A major source of  data and knowledge for this project was  Peter Robins, a European pilgrimage enthusiast/expert and creator of The Walking Pilgrim website, “[his] contribution to the current interest in walking old pilgrim routes in W Europe. It is primarily about routes, both current and historical, which is my main interest. It’s not about spiritual guidance or any of the religious aspects of pilgrimage. It includes my routes database, information on medieval itineraries, plus my suggestions for routes to the ports of S England, and to the shrines of N Wales.”

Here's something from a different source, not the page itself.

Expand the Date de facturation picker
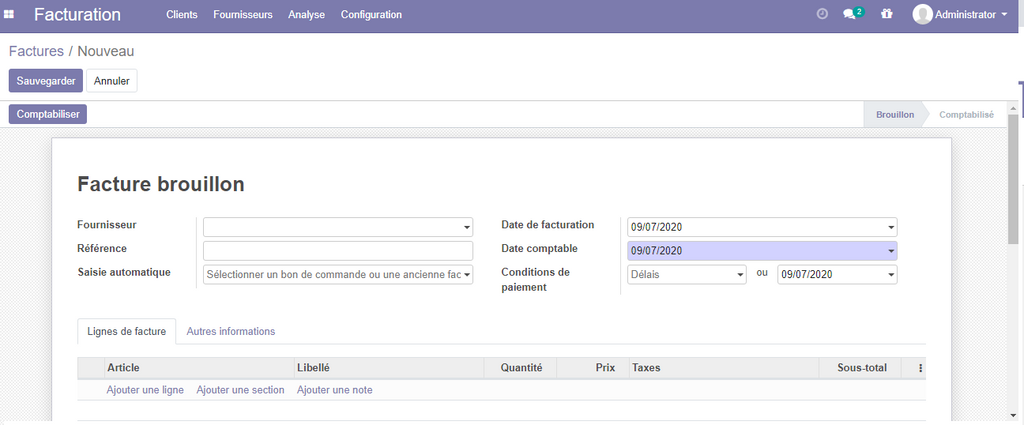Screen dimensions: 1024x425 point(890,227)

The KML linestring data (the Ways depicted are “Real” geocoded linestrings, not drawn) my geovisualization uses do not all derive from Robins work per se, as there’s plenty of pilgrimage stuff on the web and it took some time before I realized that most of the best stuff I found was from Robins.  Given the day back again the linestrings  probably would all have come from The Walking Pilgrim,  since a few months after I began Robins generously responded to an email and explained how to download his linestrings from his website. The route distances were also adapted from Robins routes database.

I had already managed to create kml linestrings for many of the routes from based on data from various other web sources, I believe the pre-Robins routes were: le Puy, Arles, Vézeley, Aragonés and Francés.  Many derived from gr-info.com’s grande randonnée “Long distance Footpaths” website, for some reason they didn’t have an ideal Paris-Tours route.  for the visualization shown here I included many of  Robins other Compostela-directed pilgrimage routes as unlabeled dark-red  linestrings, partially to show other routes but also because they evoke veins of Christ’s blood going toward Compostella, and mirror the Milky Way above.

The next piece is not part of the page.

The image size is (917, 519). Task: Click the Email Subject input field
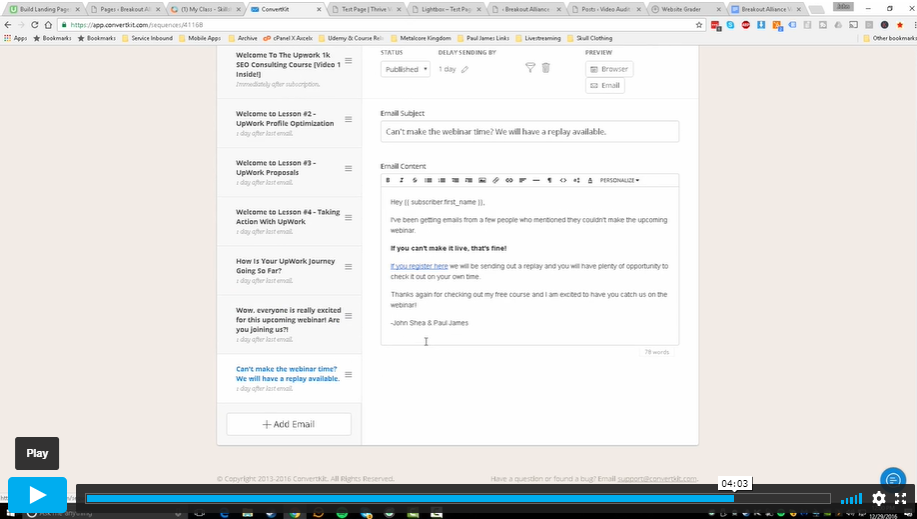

Peter Robins pointed out to me that the modern hiking paths are unlikely to have been the medieval paths – modern highways are more likely to run over the routes taken in the “moyen age.”

Pilgrimage maps from books in the Rice Library collection
While digitizing images of medieval reliquaries (the elaborate containers, as opposed to the relics, i.e. bones, True Cross piece, etc.) from the Treasures of Heaven exhibit catalog in-house for Professor Neagley’s class, I noticed that the acompanying modern map of medieval pligrimage routes from the book wasn’t very detailed and I decided to go hunting for and scanning Camino Santiago (AKA Way of Saint James) pilgrimage maps in a systematic way.

UPDATE
This project is pretty much over now, partially because I don’t remember the organization of all the files. The KML (Google Earth) file became so complicated that it frequently became corrupted and required lots of maintenance.

I think people have to do projects to learn how to do something – working on this one taught me a lot about Google Earth’s strengths and weaknesses as a Geohumanities platform, and about what I might want to do going forward.